GIVEN INFORMATION:
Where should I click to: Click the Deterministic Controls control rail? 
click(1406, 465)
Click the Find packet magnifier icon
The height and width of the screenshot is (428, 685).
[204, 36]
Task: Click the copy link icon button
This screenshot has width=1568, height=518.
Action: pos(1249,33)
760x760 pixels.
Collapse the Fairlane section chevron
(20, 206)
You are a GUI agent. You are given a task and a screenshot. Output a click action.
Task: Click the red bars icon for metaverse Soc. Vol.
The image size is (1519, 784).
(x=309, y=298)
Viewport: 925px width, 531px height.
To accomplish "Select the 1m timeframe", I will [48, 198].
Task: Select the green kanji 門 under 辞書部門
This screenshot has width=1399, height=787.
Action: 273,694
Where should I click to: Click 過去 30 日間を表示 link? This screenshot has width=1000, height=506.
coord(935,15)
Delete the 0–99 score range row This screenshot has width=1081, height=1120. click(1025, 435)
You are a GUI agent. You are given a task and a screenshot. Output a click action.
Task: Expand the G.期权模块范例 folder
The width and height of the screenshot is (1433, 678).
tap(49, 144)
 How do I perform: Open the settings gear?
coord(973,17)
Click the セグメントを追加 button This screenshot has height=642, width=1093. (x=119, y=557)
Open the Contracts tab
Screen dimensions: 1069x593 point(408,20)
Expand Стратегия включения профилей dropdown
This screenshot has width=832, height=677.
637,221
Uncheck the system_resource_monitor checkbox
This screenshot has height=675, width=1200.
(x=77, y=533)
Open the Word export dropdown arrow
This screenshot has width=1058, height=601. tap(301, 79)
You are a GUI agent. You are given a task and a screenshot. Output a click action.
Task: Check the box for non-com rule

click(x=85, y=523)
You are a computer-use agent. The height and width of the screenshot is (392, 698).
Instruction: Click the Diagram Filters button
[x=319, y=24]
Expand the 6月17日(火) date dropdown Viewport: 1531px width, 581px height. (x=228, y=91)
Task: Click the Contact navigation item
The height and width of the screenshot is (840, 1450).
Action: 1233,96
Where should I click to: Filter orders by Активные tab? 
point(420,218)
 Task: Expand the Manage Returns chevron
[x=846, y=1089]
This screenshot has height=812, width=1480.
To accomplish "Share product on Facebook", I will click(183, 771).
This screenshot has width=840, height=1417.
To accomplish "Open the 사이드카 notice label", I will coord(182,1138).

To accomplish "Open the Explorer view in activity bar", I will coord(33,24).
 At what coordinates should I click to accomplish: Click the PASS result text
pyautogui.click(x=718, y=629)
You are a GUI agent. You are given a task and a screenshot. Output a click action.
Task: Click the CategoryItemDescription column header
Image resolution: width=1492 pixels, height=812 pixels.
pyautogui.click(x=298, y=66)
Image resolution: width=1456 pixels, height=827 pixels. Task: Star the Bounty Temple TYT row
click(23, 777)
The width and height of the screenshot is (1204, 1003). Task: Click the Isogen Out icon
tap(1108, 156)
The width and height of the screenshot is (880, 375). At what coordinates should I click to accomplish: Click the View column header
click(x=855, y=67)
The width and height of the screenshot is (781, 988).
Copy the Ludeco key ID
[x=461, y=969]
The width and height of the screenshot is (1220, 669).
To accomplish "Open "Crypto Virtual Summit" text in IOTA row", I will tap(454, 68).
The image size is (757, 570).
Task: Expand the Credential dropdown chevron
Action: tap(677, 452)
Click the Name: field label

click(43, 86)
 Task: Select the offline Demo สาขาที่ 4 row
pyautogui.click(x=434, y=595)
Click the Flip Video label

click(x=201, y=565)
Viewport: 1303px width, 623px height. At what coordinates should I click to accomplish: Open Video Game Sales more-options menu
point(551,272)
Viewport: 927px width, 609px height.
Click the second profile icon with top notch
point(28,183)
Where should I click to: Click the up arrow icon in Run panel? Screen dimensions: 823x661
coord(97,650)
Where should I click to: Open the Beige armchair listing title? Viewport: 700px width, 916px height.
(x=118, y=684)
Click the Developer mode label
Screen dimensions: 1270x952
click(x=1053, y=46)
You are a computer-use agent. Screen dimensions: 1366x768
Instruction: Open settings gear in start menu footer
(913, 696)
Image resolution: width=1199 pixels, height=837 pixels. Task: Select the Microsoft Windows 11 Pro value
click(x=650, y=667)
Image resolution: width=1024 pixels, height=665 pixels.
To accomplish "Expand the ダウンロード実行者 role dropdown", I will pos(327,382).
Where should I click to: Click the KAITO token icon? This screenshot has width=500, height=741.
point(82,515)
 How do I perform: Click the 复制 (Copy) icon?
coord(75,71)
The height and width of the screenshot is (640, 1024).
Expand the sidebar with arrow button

PROBLEM REQUIREMENTS: Within the material above, copy exactly the lines from the line that holds "This screenshot has width=1399, height=787." up to and including the line that holds "Task: Expand the G.期权模块范例 folder".

PROBLEM SOLUTION:
This screenshot has width=1399, height=787.
Action: 273,694
Where should I click to: Click 過去 30 日間を表示 link? This screenshot has width=1000, height=506.
coord(935,15)
Delete the 0–99 score range row This screenshot has width=1081, height=1120. click(1025, 435)
You are a GUI agent. You are given a task and a screenshot. Output a click action.
Task: Expand the G.期权模块范例 folder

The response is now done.